We have also used the S-2 sensors, which are functionally identical to the S-11 but measure wood moisture via screws attached to wires. These sensors are handy if you have a tight spot from which you want readings, but the sensor body can’t fit. The final one we deploy is the S-19 CO2 monitor, which we generally locate in the master bedroom in a concealed spot. The highest levels of CO2 are generally measured in the middle of the night in bedrooms, the areas of a house where we spend the most time. These sensors are more expensive, costing about $250 each.

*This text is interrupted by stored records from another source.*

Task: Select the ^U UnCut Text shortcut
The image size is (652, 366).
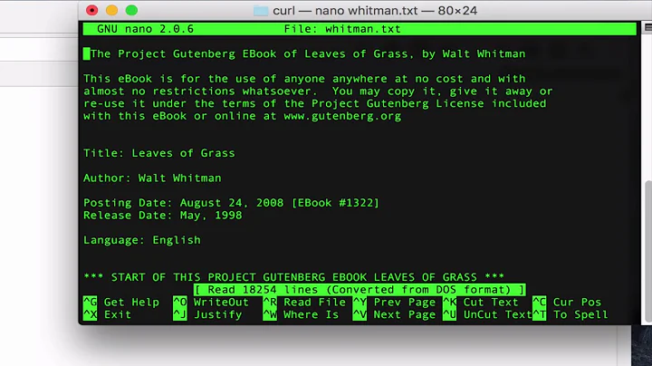Action: click(486, 314)
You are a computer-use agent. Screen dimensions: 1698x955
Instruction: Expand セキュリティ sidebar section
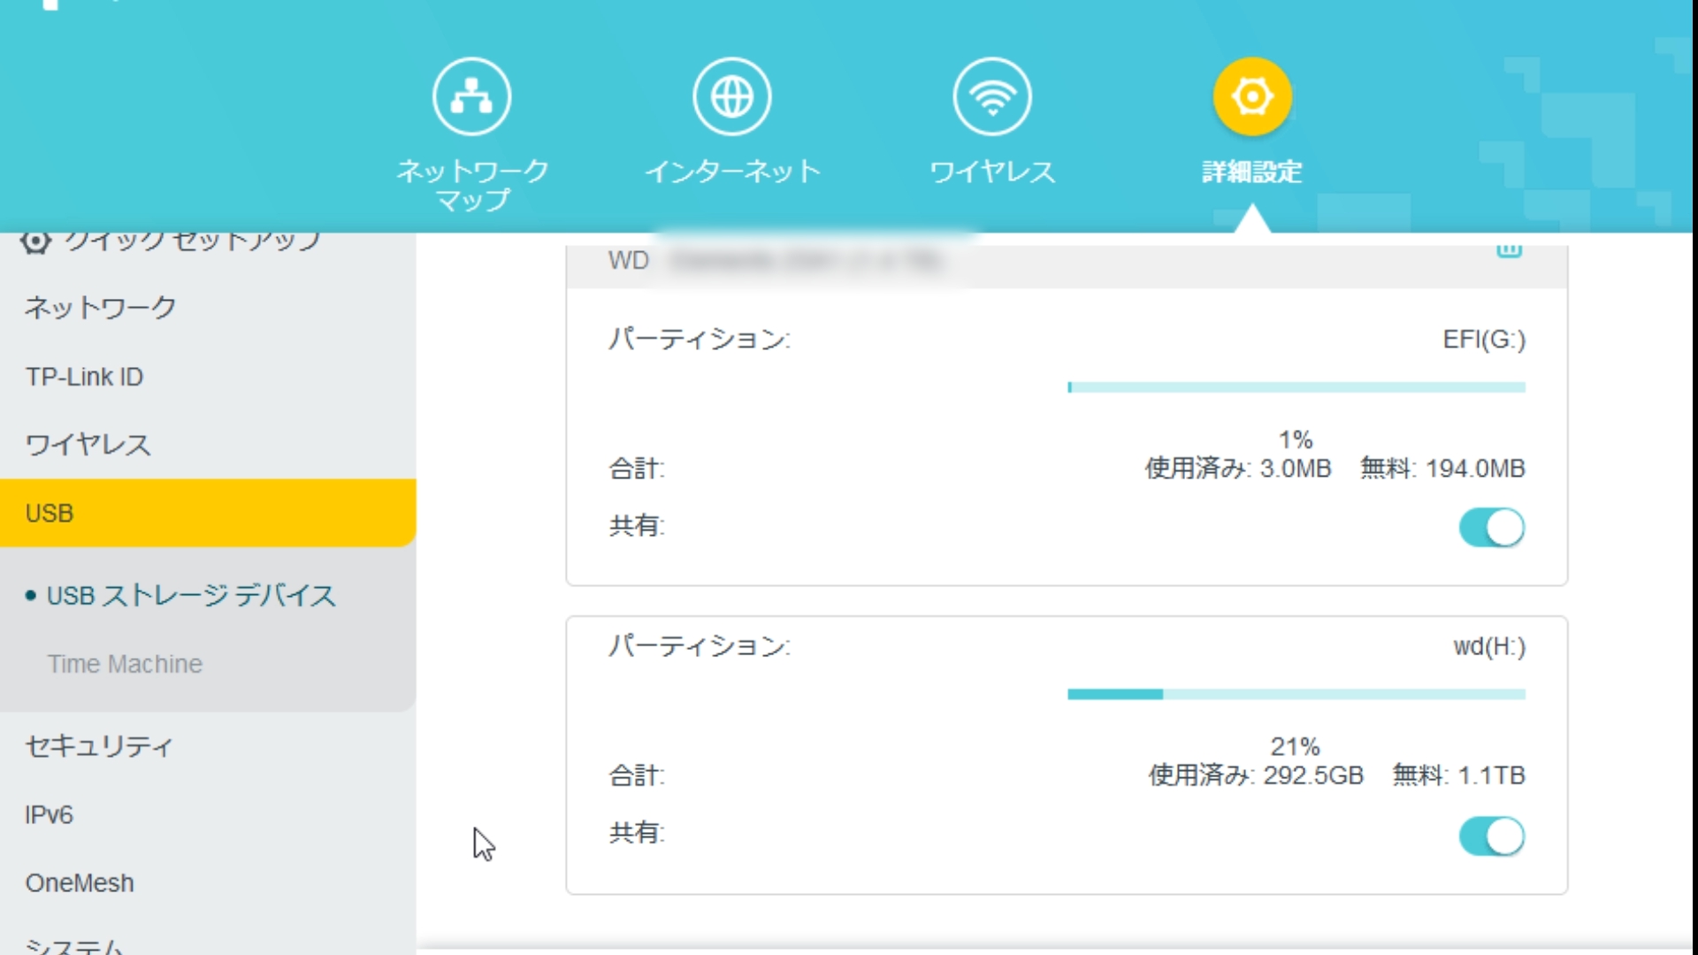tap(98, 746)
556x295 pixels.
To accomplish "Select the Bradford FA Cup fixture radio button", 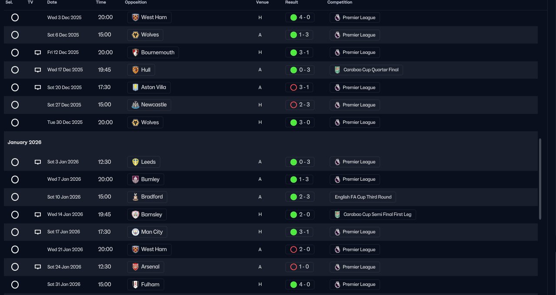I will click(x=15, y=197).
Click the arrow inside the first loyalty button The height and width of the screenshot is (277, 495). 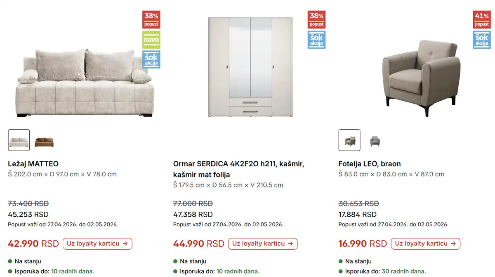click(126, 244)
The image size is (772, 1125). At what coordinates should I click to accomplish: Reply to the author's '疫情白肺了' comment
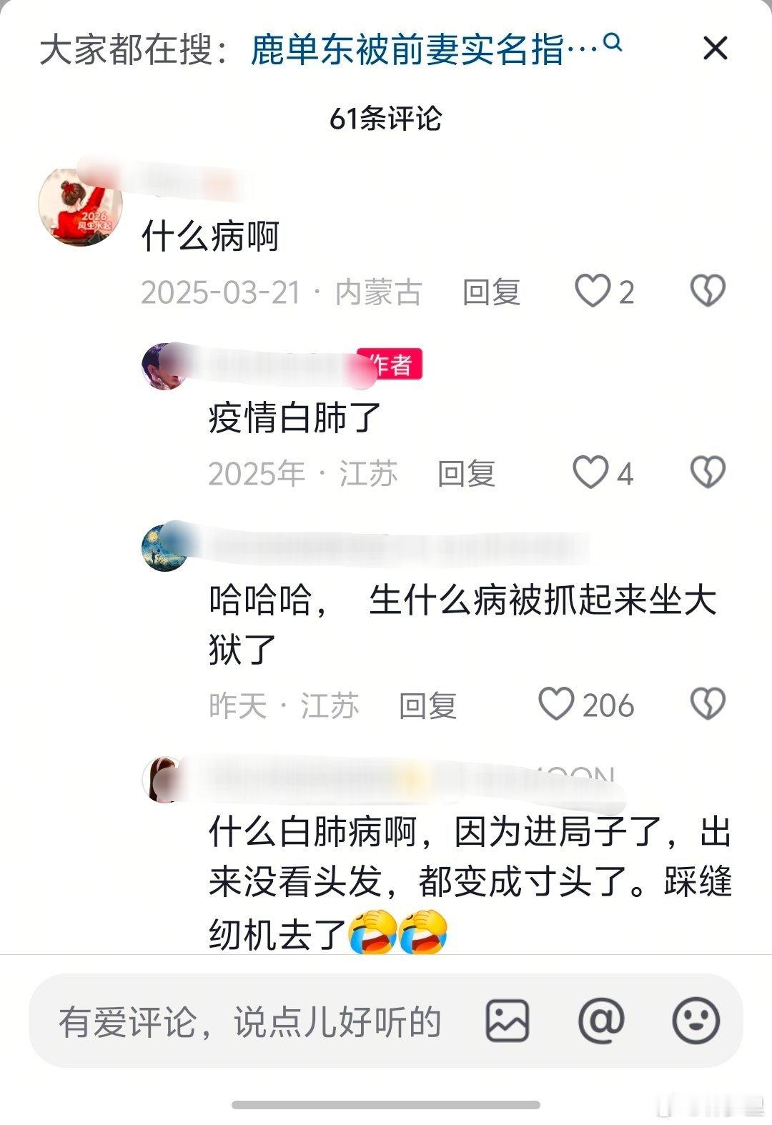(x=467, y=474)
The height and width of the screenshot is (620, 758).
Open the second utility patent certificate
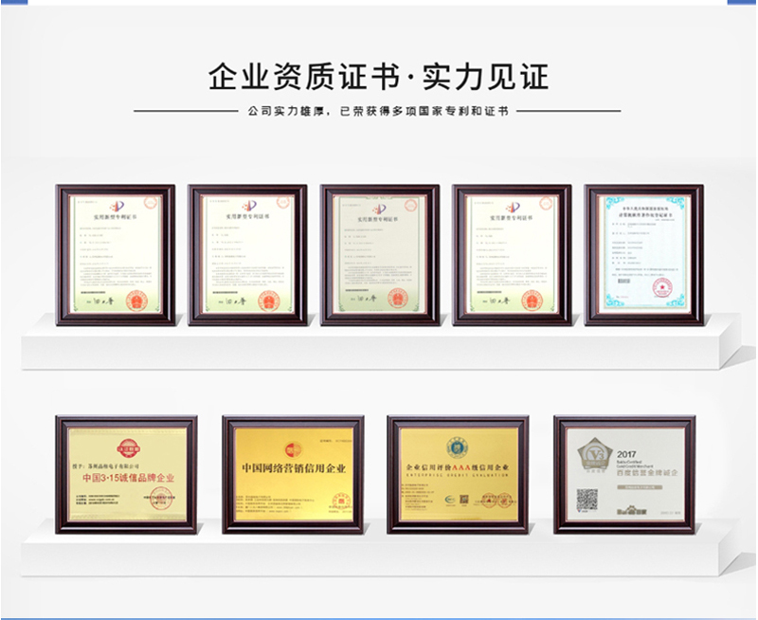(x=247, y=254)
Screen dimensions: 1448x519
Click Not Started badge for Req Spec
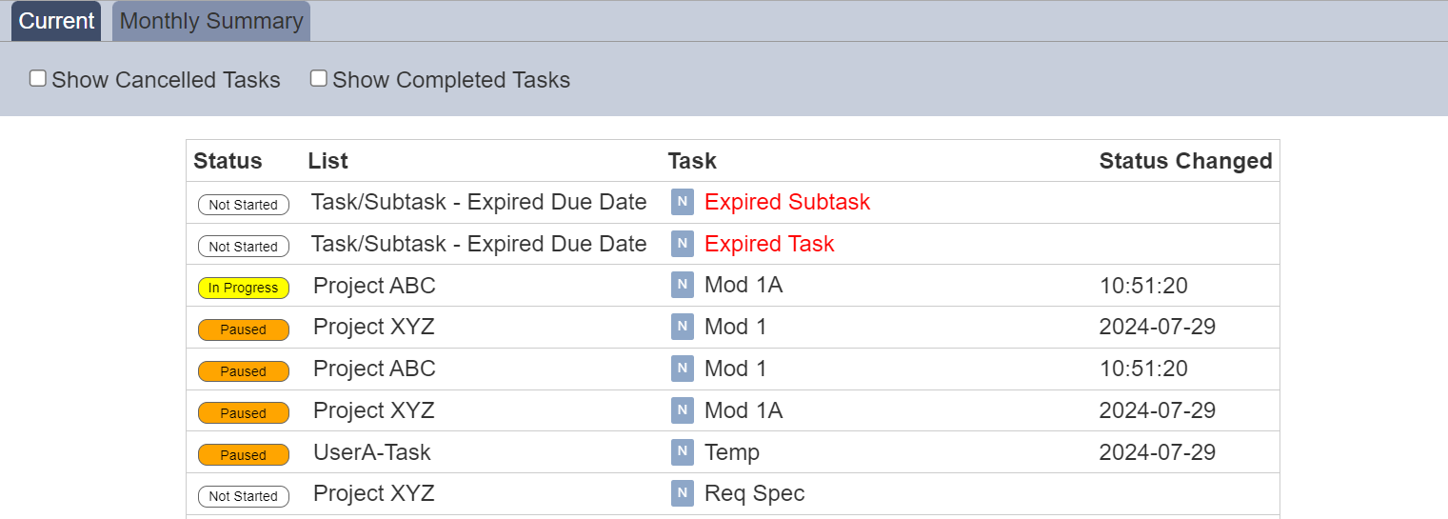[244, 496]
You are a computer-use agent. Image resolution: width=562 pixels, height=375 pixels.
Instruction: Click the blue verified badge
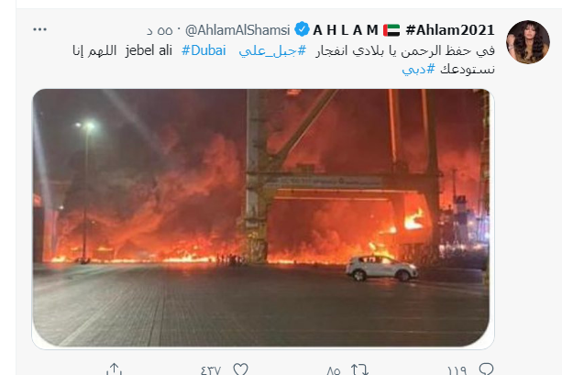(302, 29)
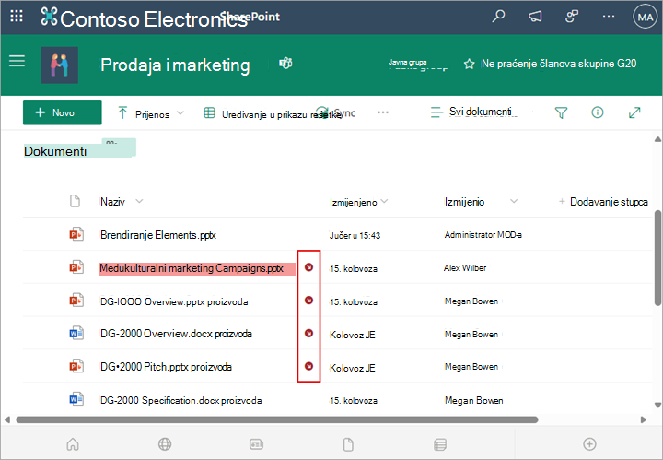Open the Izmijenio column dropdown
This screenshot has width=663, height=460.
(x=514, y=201)
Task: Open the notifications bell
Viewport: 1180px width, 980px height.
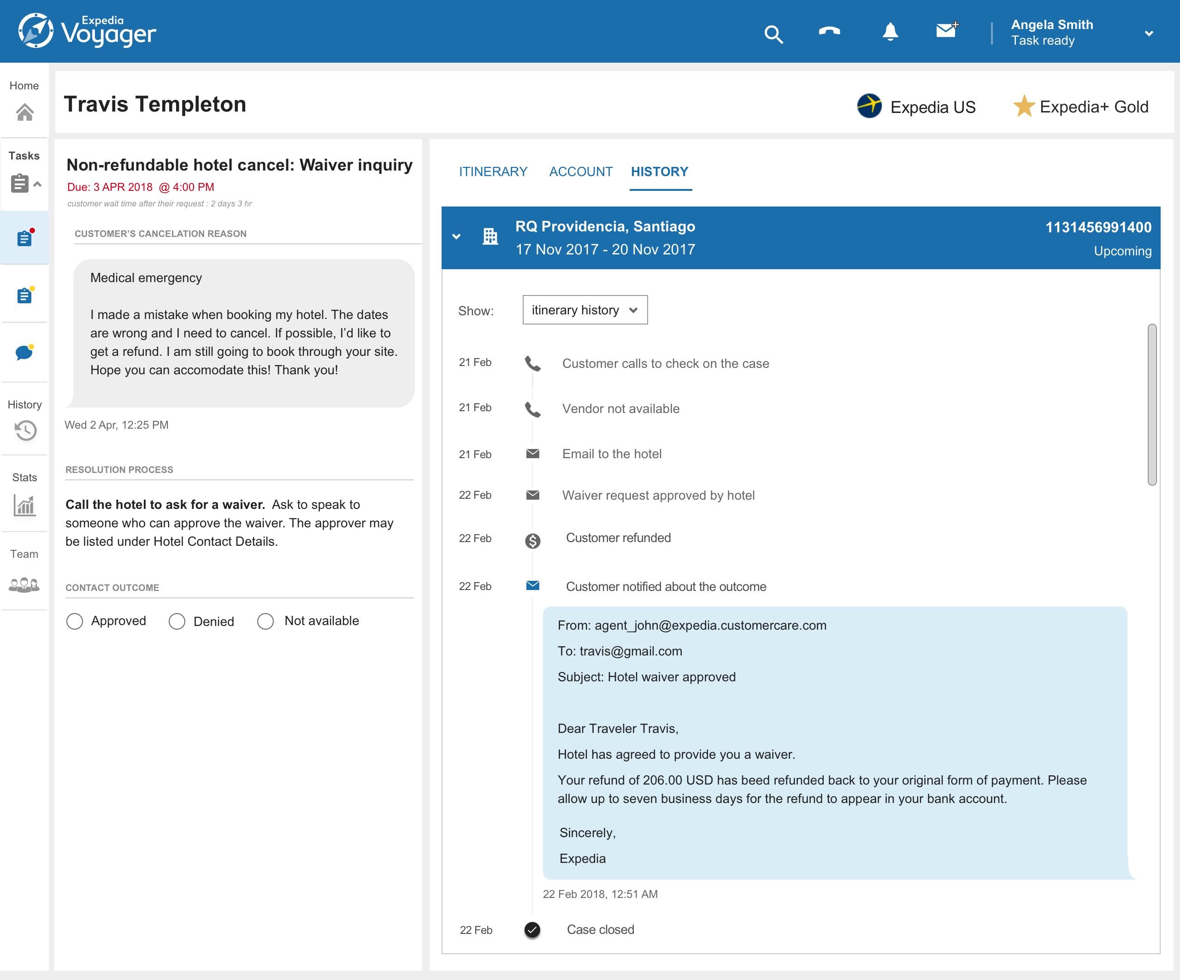Action: pyautogui.click(x=890, y=32)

Placement depends on the project. In general, we bury one sensor at the sheathing plane of a north wall because it will see the least sun exposure, which also translates to drying (we all know the north side is the first to rot). We will usually install one sensor in the attic or roof assembly, and especially in any unvented roof sections. Inside the house, we’ll find a spot inside a closet or cabinet to tuck one away out of sight; this sensor gives us an interior base measurement to relate any of the assembly sensors to. If we’re seeing elevated moisture inside a wall, we can compare it to interior levels to quickly see if a change needs to be made to the interior environment or if the moisture is coming from somewhere else. The final option is to place one in a weather-protected location on the exterior of the building. This allows us to relate our data to the weather conditions the building is experiencing.
So what have we learned?
In short, both a bunch and not much. For the most part, we’ve found that our assemblies are performing as they should, but we have had to gain a much deeper understanding of how they’re doing it. The ability to quickly toggle between measurements, locations, and time periods, and have them graphed out instantly in front of our eyes is a tremendous learning experience. In the interest of full disclosure, we were able to catch a potential issue in an unvented roof assembly that we had concerns about from day one. It was a perfect storm of less-than-stellar insulation installation and a circuitous ERV duct run that led to some elevated humidity levels beyond what we’re comfortable with. It has cost us some time and money to correct, but that cost is much less than the potential damage that could have resulted if we hadn’t caught it through monitoring. That intervention right there is well worth the cost of implementing these tools.
-Ben Bogie is a lead carpenter with Kolbert Building in Portland, Maine. Main photo courtesy of the author.